START Excerpt to read

The broad subject of From the Miners' Doublehouse is industrial relations within the cultural landscape. In the work, culture and landscape are certainly understood together, but they also form distinct disciplinary frames of ethnographically studied cultures and archaeologically investigated landscapes. Metheny seeks to understand the nature of the miners' experience within the nineteenth and early twentieth centuries' industrial landscape. In much of the existing research of turn-of-the-century working-class families, she notes an "institutional bias" (toward company power structure) that has resulted in a gap of knowledge about workers' lives. The company town of Helvetia, Pennsylvania, and its parent company Rochester and Pittsburgh Coal Company make up the primary case for examining worker agency and working-class behavior.

From the outset, Metheny argues that workers themselves have stories to tell and that when their experiences are narrated we might begin to understand the full complex of interactions between company power, worker life, and physical environment. The industrial regimen without doubt influenced workers' lives, but they were also active agents in defining their cultural and physical landscape and, in turn, company dynamics. This emphasis on worker agency sets up a frame for reviewing not only what was made but also how and why the practices and artifacts were enacted and used. Identity and environment, rather than passively received, are constructed.

END Excerpt to read

### Given exercise a
Can you convert the records, from their start through the line containing "click(630, 731)", into a numbered list with blank lines dropped and the pictures left out?
The text and the records were taken from unrelated sources.

START Data for processing

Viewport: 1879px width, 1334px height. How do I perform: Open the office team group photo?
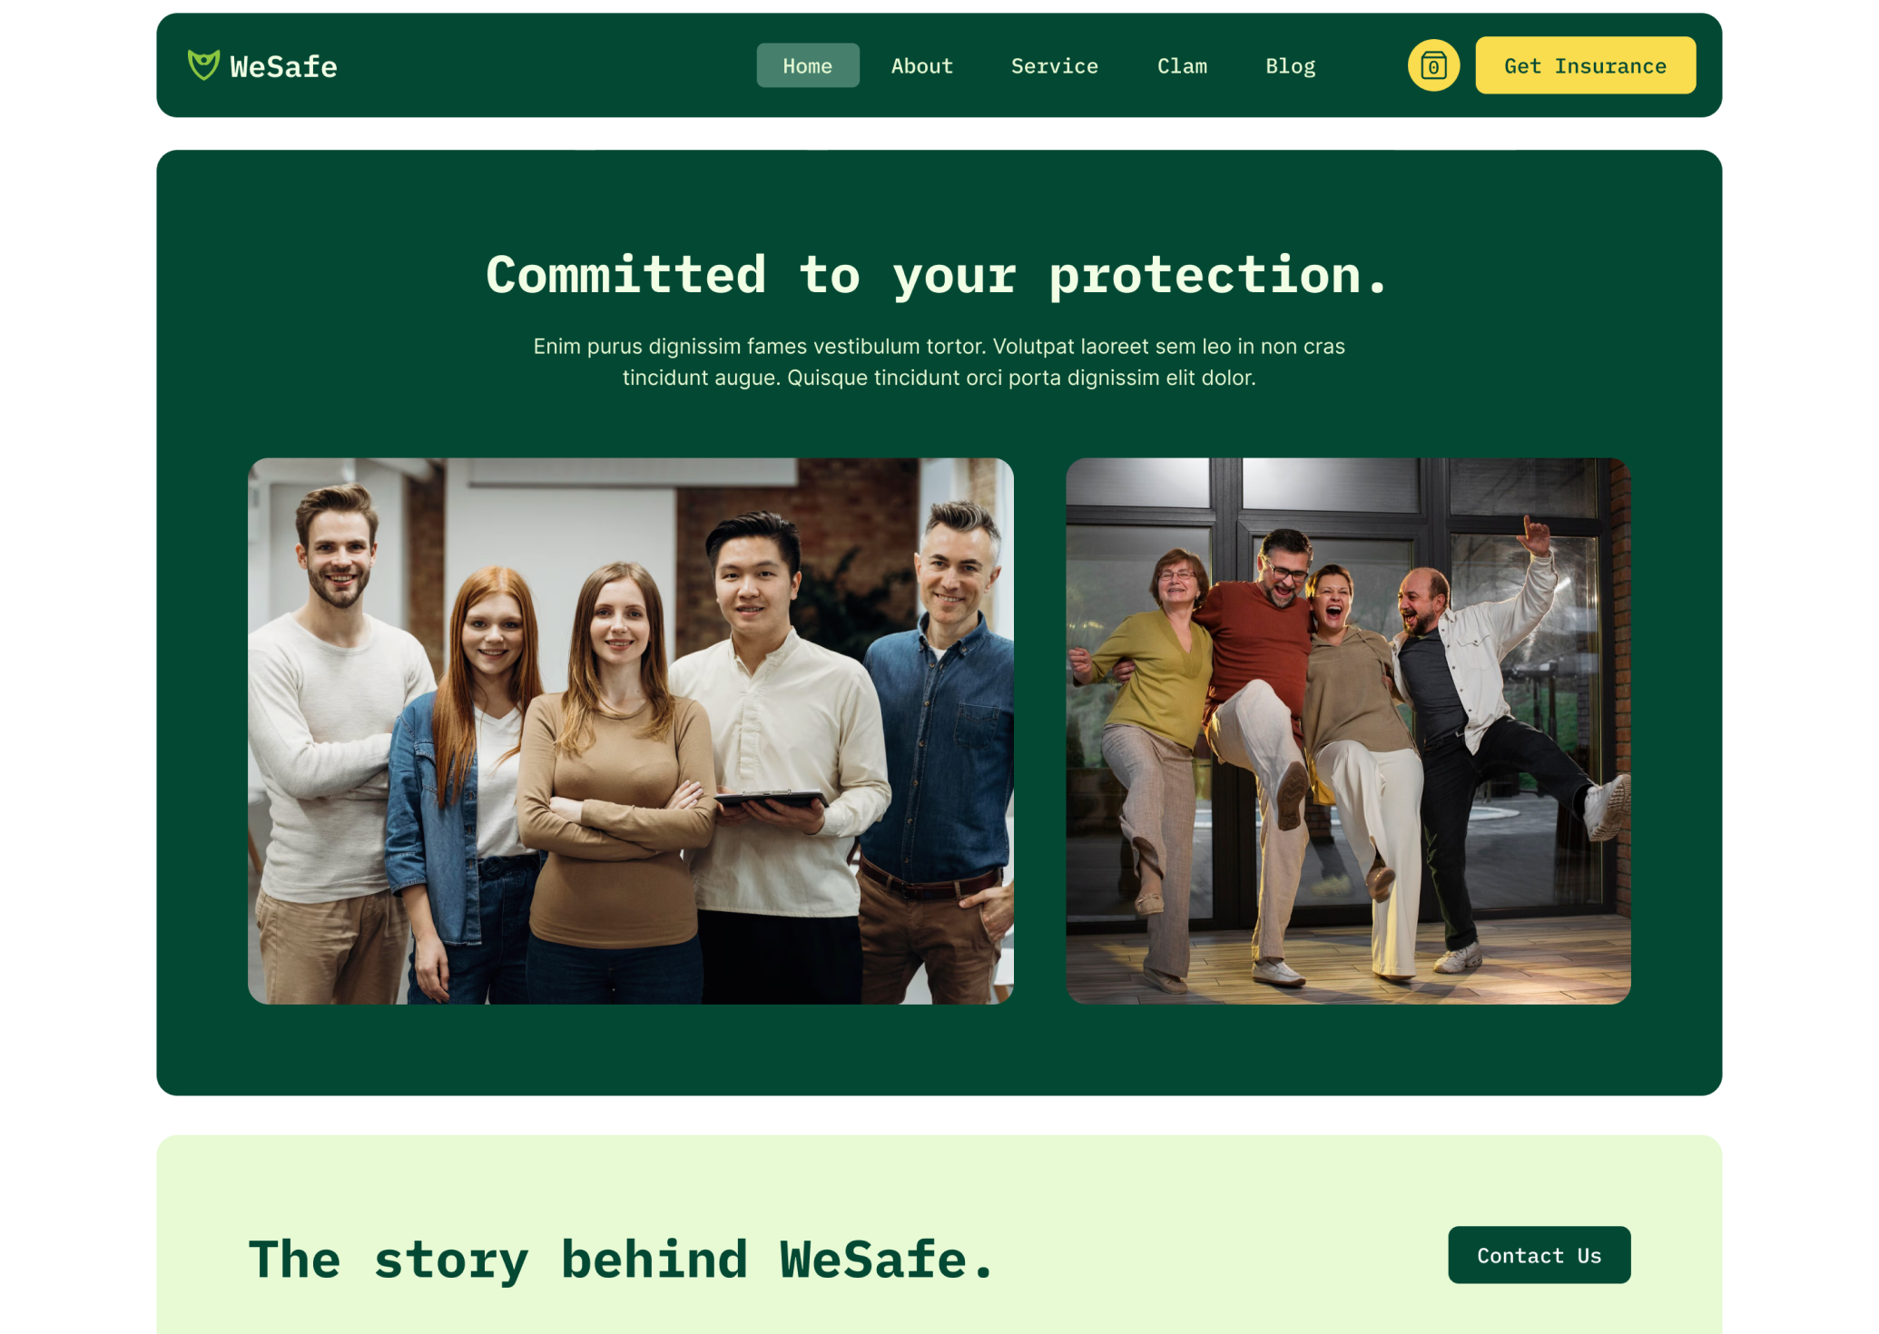click(630, 731)
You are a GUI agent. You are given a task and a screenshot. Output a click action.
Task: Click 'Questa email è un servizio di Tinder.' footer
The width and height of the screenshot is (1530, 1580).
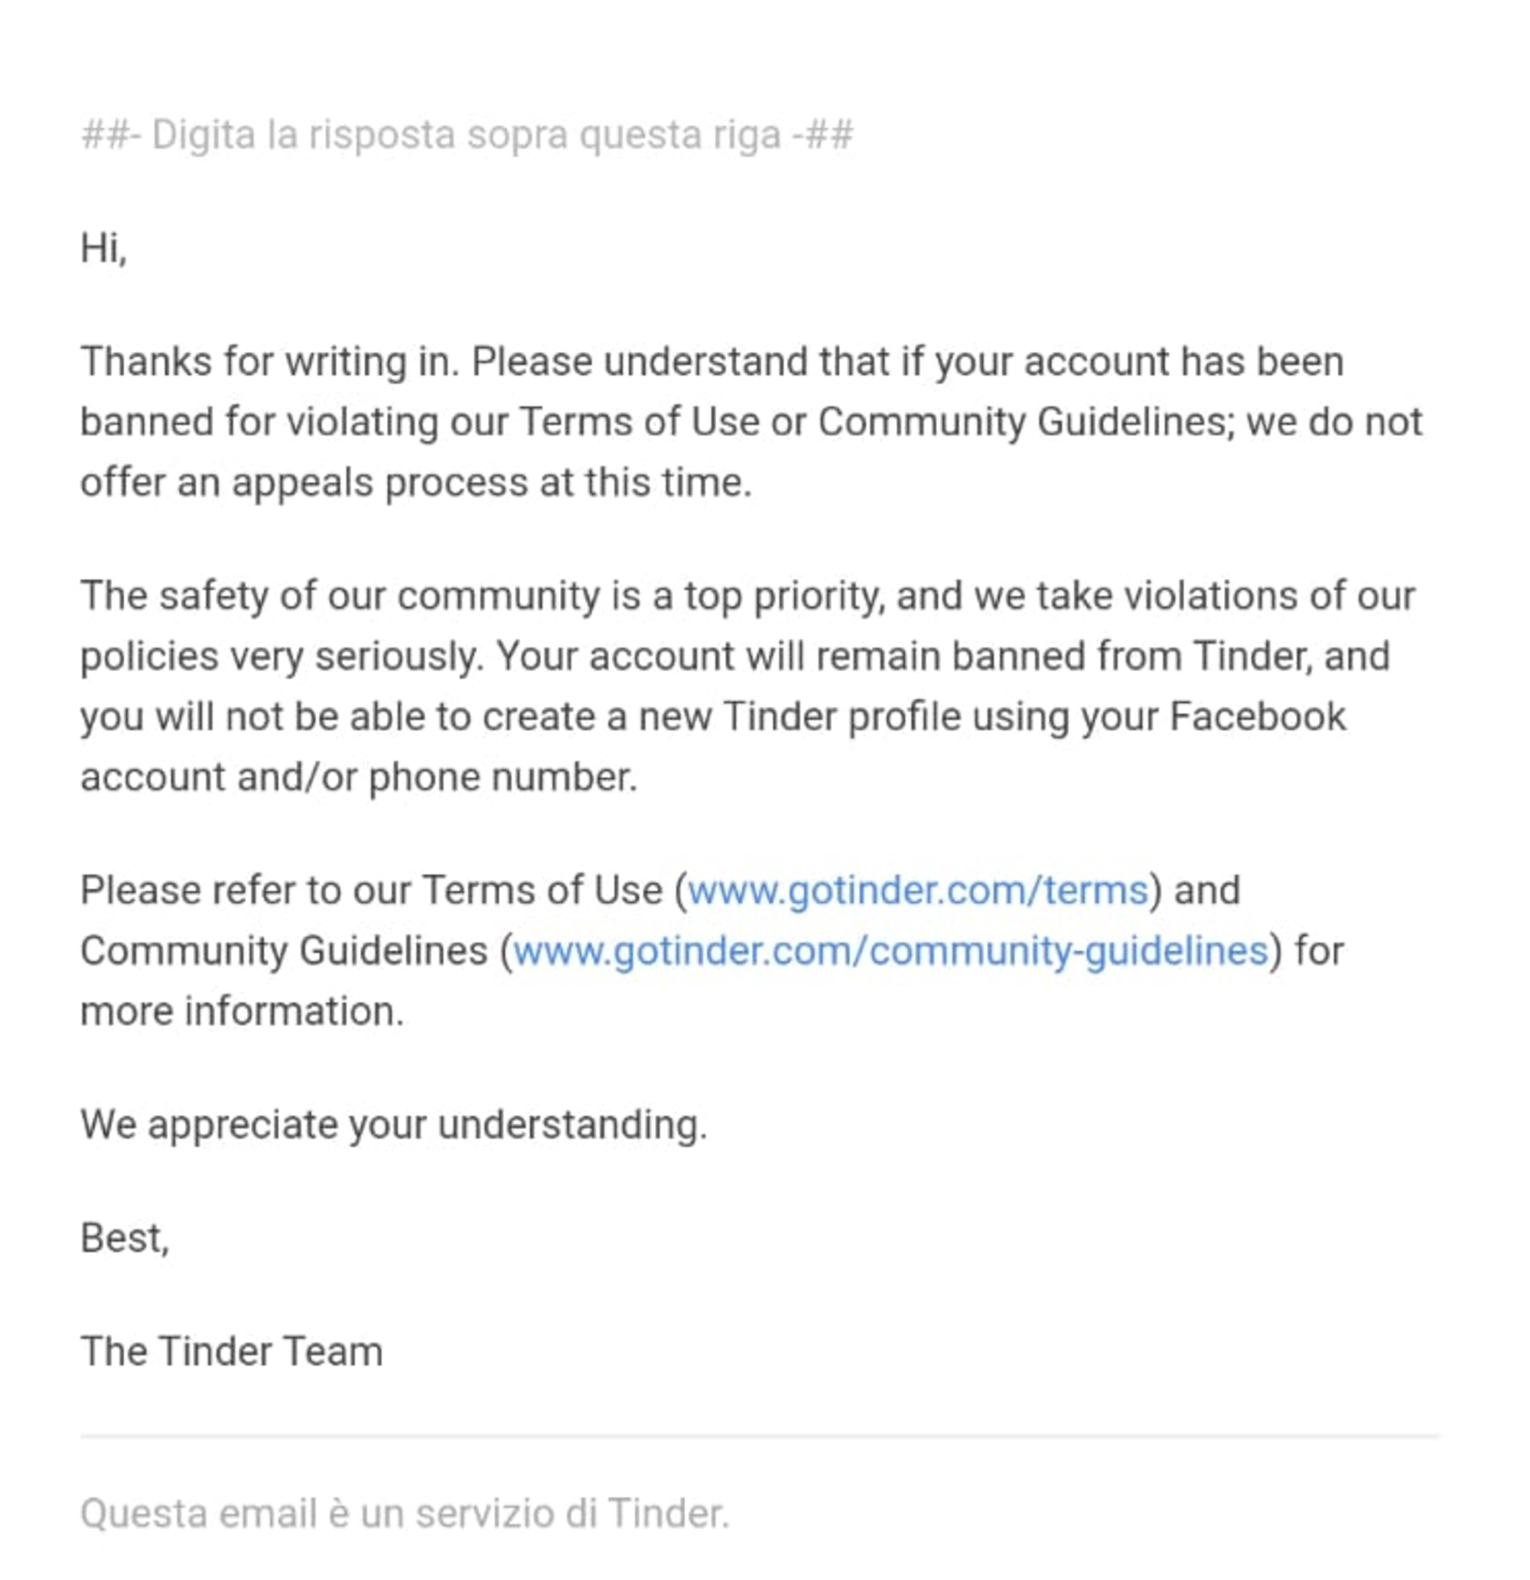pos(405,1513)
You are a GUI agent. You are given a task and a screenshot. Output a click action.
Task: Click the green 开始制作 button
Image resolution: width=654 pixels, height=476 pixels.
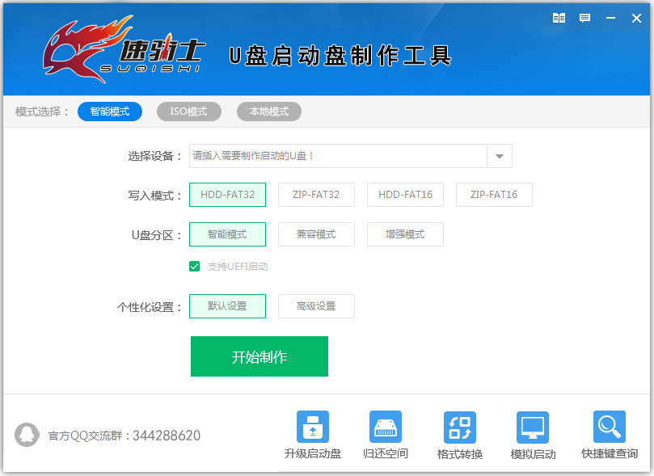point(259,356)

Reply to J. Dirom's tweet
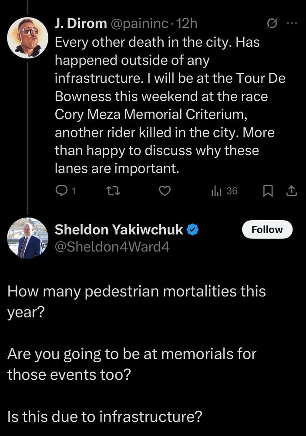point(62,191)
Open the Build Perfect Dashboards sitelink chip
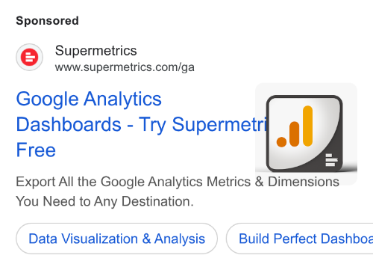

END Data for processing

### Given exercise b
Would you carry on the discussion of From the Miners' Doublehouse after its last sentence?

### Reply a
1. Viewport: 1879px width, 1334px height. How do I perform: Open the office team group photo?
2. click(630, 731)

### Reply b
Metheny has successfully bridged between historical archaeology and ethnography. The oral histories that make up the latter allow for glimpses of recreational practices, community diversity, and daily working life in the present work and also provide an indispensable resource for future researchers. Metheny adapts a framework of "archaeological studies of the worker" that is "informed by social theory" but at the same time critiques assumptions that power only results in a worker-as-victim model. A fascinating discussion of "culture as discourse" helps further outline the investigative methods, but only indirect references to key figures of scholarly discussion weaken the potential of this particular section in the book. Passing references to Michel Foucault and Paul Ricoeur via secondary sources and commentators (in Foucault's case, through Christopher Tilley's work) limit what could be a more intensive treatment of how practice and artifact serve as elements in discourse and in our subsequent understanding of material culture and the complexities of power. With few exceptions though, Metheny's review of the literature is exhaustive and very well interlaced within the book's overall narrative.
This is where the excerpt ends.